§ **Exercise prompt**
What you return should be the lines from the one with "Open folder icon" through the one with "Given: Choose Desktop" in the data below, reproduced exactly with both ends, and no pictures at all.

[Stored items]
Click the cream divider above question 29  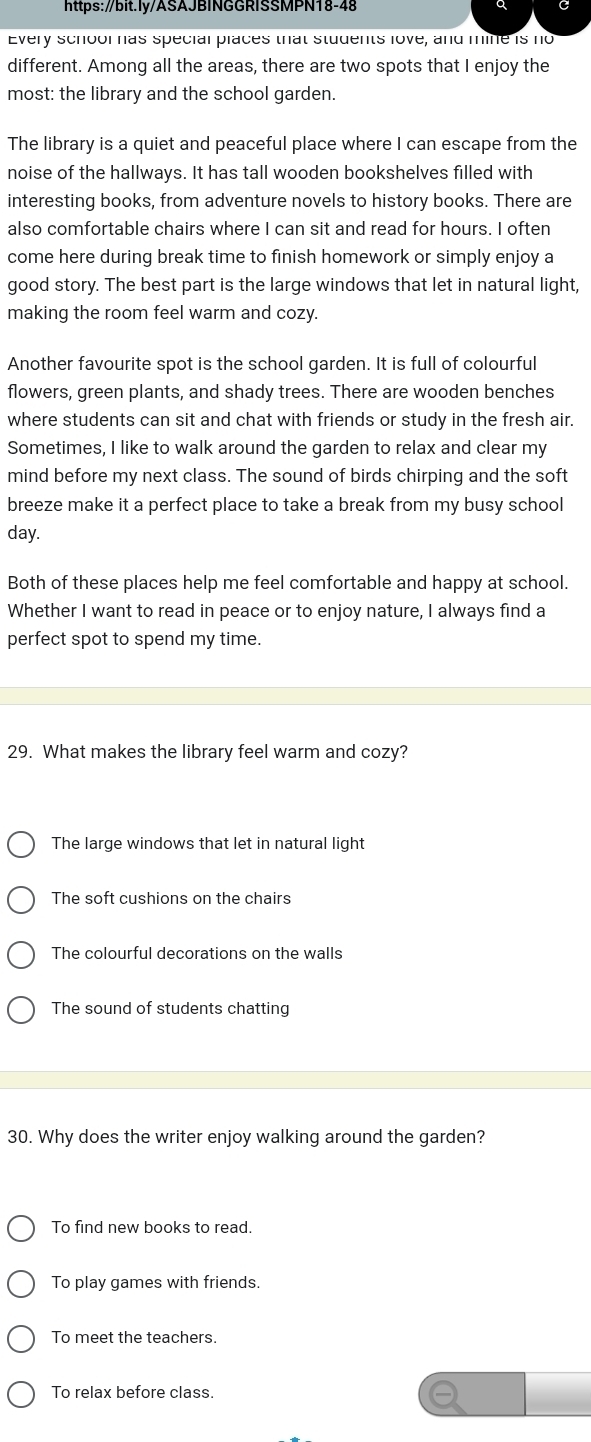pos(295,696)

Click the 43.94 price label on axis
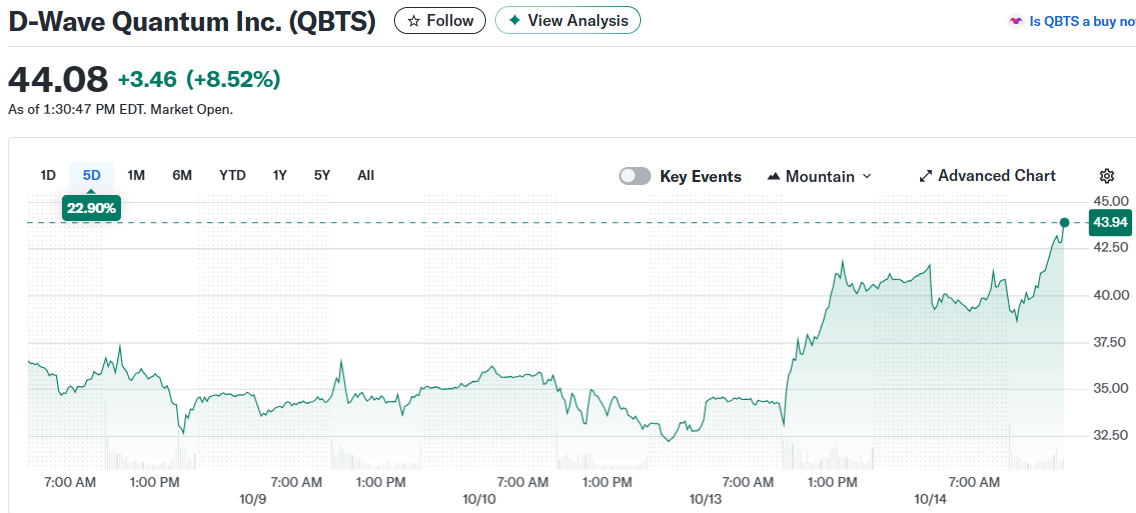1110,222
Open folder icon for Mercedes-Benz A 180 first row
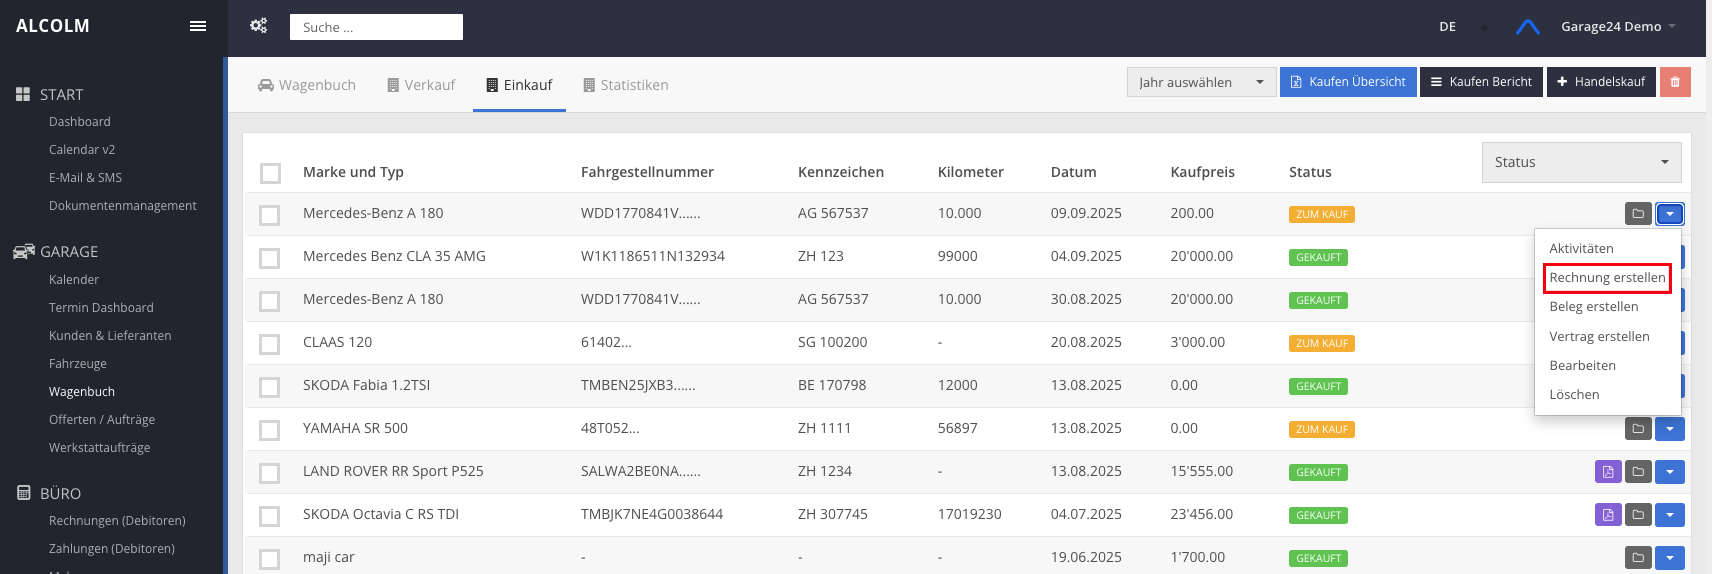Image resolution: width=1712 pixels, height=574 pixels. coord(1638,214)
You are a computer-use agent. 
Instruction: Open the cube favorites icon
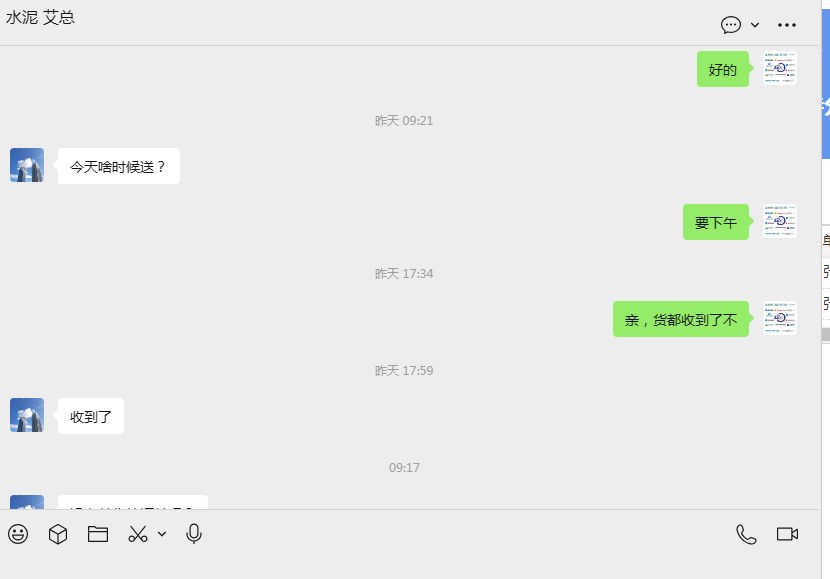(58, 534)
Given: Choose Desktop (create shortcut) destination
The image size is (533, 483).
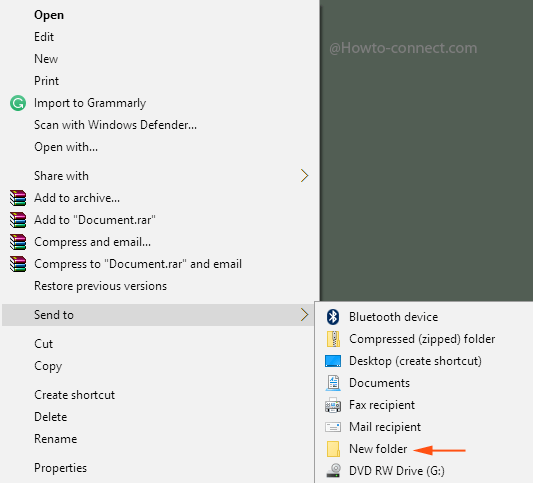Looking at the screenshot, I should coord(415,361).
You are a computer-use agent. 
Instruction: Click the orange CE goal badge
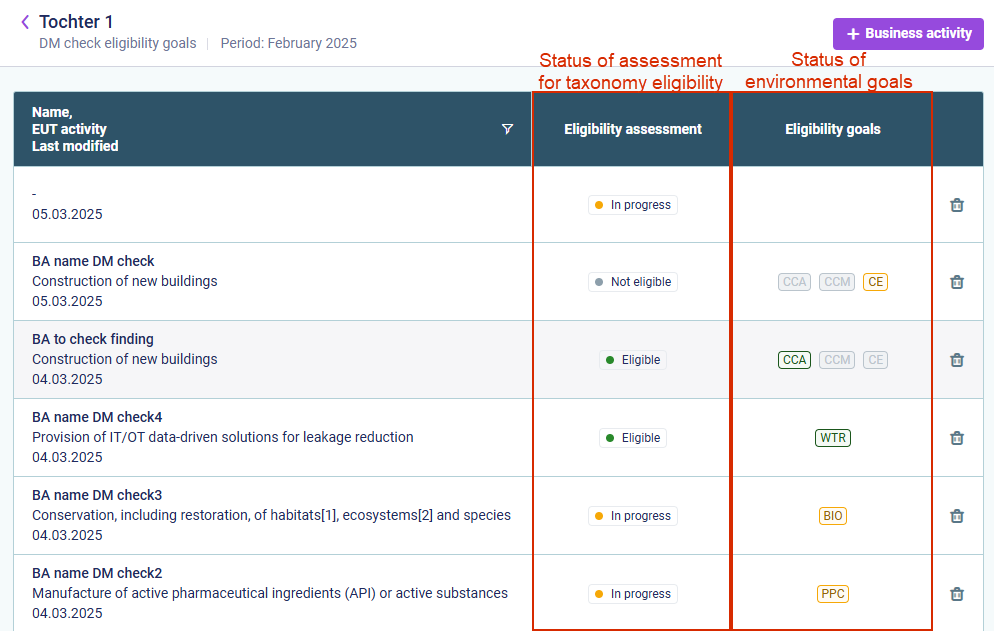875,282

§ **Written answer**
Open folder icon for Mercedes-Benz A 180 first row
Image resolution: width=1712 pixels, height=574 pixels. coord(1638,214)
You are a computer-use agent. 
Instruction: Open the cube favorites icon
(58, 534)
Given: Choose Desktop (create shortcut) destination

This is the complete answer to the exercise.